> _Instructions to follow_:
Transcribe every record exactly as it appears.

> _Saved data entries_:
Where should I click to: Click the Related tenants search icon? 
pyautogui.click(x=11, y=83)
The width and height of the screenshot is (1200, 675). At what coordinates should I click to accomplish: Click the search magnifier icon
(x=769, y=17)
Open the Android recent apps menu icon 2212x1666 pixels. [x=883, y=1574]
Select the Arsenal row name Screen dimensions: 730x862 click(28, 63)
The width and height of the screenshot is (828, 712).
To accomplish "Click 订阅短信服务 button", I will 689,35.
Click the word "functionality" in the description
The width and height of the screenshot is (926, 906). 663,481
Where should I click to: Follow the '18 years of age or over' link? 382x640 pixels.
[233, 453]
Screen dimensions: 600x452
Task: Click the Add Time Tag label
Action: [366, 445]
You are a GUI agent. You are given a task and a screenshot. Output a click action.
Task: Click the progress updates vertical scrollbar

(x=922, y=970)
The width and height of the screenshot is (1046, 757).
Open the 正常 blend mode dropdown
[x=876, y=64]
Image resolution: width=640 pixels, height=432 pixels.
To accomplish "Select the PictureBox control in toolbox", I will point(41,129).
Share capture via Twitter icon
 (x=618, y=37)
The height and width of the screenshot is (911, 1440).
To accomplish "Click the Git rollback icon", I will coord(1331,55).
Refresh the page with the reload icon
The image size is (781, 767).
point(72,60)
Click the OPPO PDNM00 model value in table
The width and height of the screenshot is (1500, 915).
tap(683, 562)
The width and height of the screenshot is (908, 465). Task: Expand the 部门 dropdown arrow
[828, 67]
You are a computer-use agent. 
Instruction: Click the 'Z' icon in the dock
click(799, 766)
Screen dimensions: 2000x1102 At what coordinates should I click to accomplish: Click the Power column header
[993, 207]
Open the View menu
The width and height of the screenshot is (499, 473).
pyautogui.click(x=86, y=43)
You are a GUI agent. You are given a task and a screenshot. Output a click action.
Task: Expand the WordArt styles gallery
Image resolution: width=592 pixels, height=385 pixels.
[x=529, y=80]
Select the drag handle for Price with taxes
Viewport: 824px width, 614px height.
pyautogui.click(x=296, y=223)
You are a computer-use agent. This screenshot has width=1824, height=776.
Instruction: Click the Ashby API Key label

> _Result for this exercise_:
Where should I click to: Click the Related tenants search icon? 
pyautogui.click(x=11, y=83)
The width and height of the screenshot is (1200, 675). At what coordinates should I click to accomplish: Click the search magnifier icon
(x=769, y=17)
Open the Android recent apps menu icon 2212x1666 pixels. [x=883, y=1574]
Select the Arsenal row name Screen dimensions: 730x862 click(28, 63)
The width and height of the screenshot is (828, 712).
To accomplish "Click 订阅短信服务 button", I will 689,35.
Click the word "functionality" in the description
The width and height of the screenshot is (926, 906). 663,481
Where should I click to: Follow the '18 years of age or over' link? 382x640 pixels.
[233, 453]
Screen dimensions: 600x452
Task: Click the Add Time Tag label
Action: [366, 445]
You are a GUI agent. You are given a task and a screenshot. Output a click action.
Task: Click the progress updates vertical scrollbar

(x=922, y=970)
The width and height of the screenshot is (1046, 757).
Open the 正常 blend mode dropdown
[x=876, y=64]
Image resolution: width=640 pixels, height=432 pixels.
To accomplish "Select the PictureBox control in toolbox", I will point(41,129).
Share capture via Twitter icon
 (x=618, y=37)
The height and width of the screenshot is (911, 1440).
To accomplish "Click the Git rollback icon", I will coord(1331,55).
Refresh the page with the reload icon
The image size is (781, 767).
point(72,60)
Click the OPPO PDNM00 model value in table
The width and height of the screenshot is (1500, 915).
tap(683, 562)
The width and height of the screenshot is (908, 465). Task: Expand the 部门 dropdown arrow
[828, 67]
You are a computer-use agent. 
Instruction: Click the 'Z' icon in the dock
click(799, 766)
Screen dimensions: 2000x1102 At what coordinates should I click to accomplish: Click the Power column header
[993, 207]
Open the View menu
The width and height of the screenshot is (499, 473).
pyautogui.click(x=86, y=43)
You are a GUI agent. You are given a task and a screenshot. Output a click action.
Task: Expand the WordArt styles gallery
Image resolution: width=592 pixels, height=385 pixels.
[x=529, y=80]
Select the drag handle for Price with taxes
Viewport: 824px width, 614px height.
pyautogui.click(x=296, y=223)
You are a computer-use agent. This screenshot has width=1824, height=776.
Instruction: Click the Ashby API Key label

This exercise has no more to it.